Erste Fotos einer Unterwasserdrohne
Seit Anfang März hatte sich der Buckelwal viermal festgesetzt. Dreimal war es ihm gelungen, wieder loszuschwimmen. Zunächst war er im Hafen von Wismar gesichtet worden, später am Timmendorfer Strand in Schleswig-Holstein und letztlich war er vor Wismar gestrandet. Die Rettungsversuche waren am Mittwoch eingestellt worden. Den Fachleuten und Meeresschützern vor Ort zufolge wird das Tier in dieser Bucht wohl sterben. Wie lange es noch überleben wird, lässt sich nach Einschätzung der Experten nicht vorhersagen.
«Die Bergung des Walkörpers wird eine technische Herausforderung, da die Wassertiefe in der Bucht zwischen 90 und 110 cm sehr gering ist», sagte Backhaus. Eine Unterwasserdrohne habe am Donnerstag bei gutem Wetter erstmals Bilder von dem Wal, seiner Liegeposition und seinem Hautzustand gemacht. Die Aufnahmen sollen nun tiermedizinisch ausgewertet werden. Ein Vermessungsboot hatte zudem behutsam das Terrain um den Wal erkundet, um die spätere Bergung des Tieres vorzubereiten.
Meeresmuseum plant Obduktion
Am Deutschen Meeresmuseum laufen zusammen mit den Behörden die Planungen für eine wissenschaftliche Obduktion, sollte der Wal sterben, wie das Museum mitgeteilt hatte. Nach seinem Tod soll das Tier zur Insel Dänholm zwischen Stralsund und Rügen transportiert und dort von externen und unabhängigen Expertinnen und Experten obduziert werden.
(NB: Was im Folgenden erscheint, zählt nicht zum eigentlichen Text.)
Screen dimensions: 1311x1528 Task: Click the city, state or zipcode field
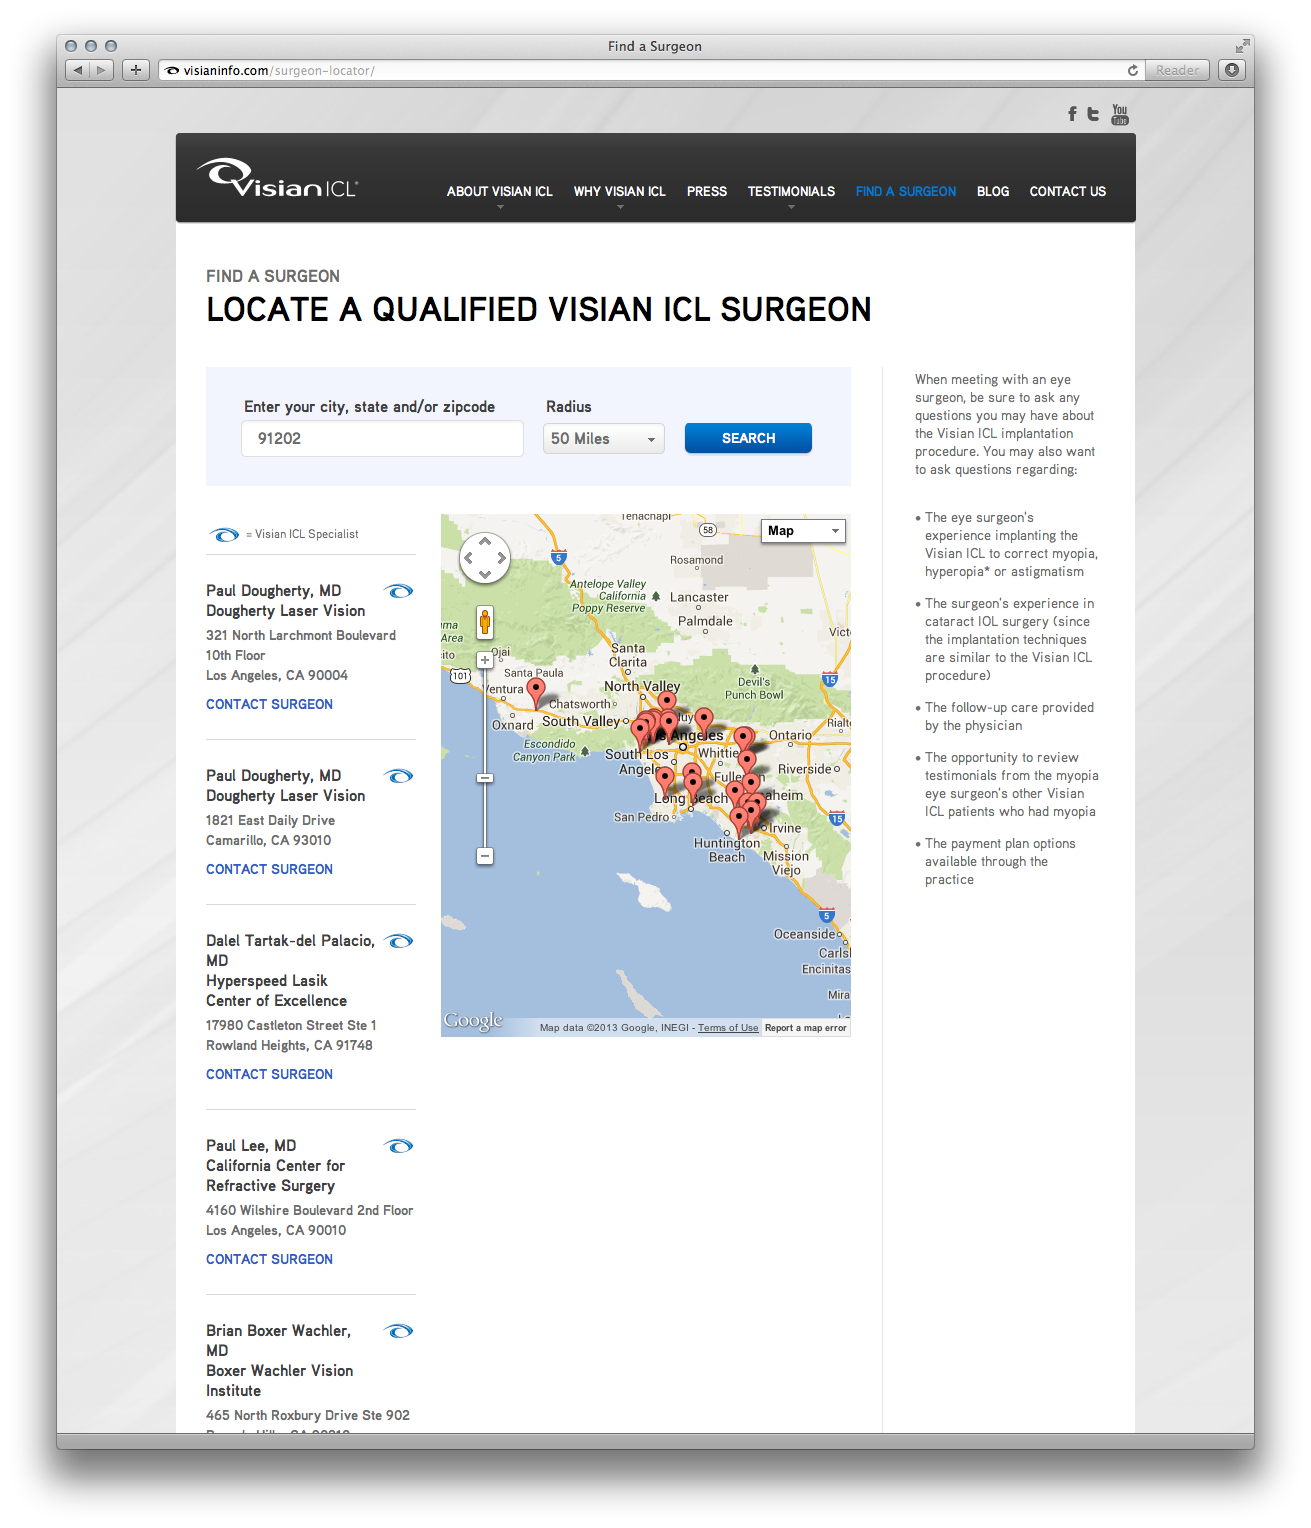382,439
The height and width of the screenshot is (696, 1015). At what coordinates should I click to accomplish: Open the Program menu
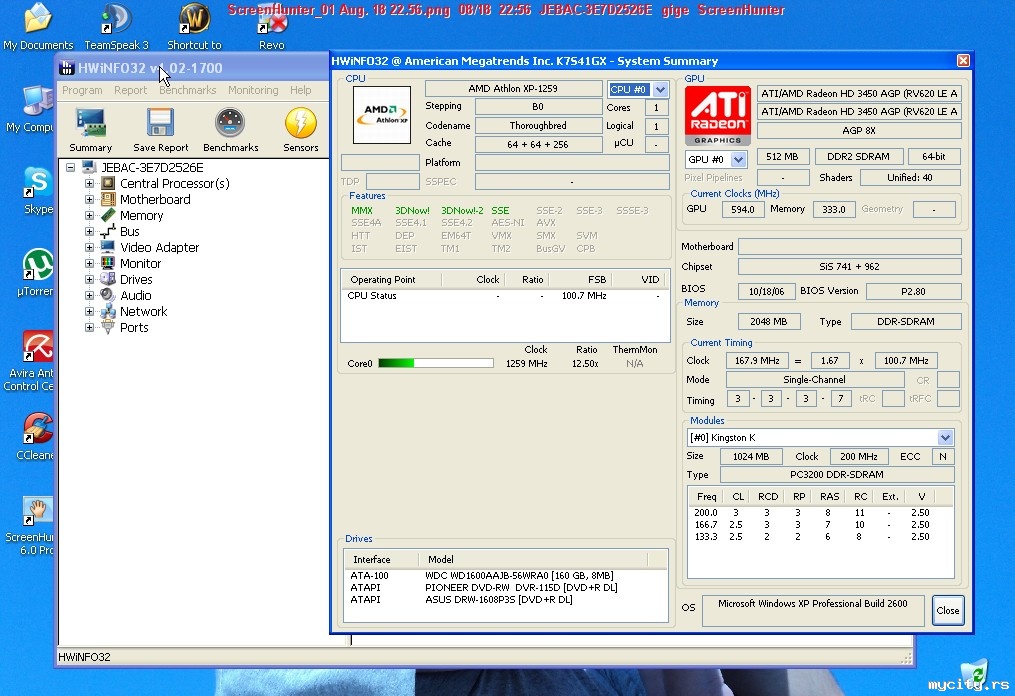click(82, 90)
Neben Untersuchungen zu möglichen Krankheiten und zur Todesursache sollen auch der Körper und die Organe des Wals vermessen, gewogen und beprobt werden. Die Proben sollten später der Wissenschaft zur Verfügung gestellt werden, hieß es. Ein Großteil des Walkörpers soll fachgerecht durch ein spezialisiertes Entsorgungsunternehmen behandelt werden.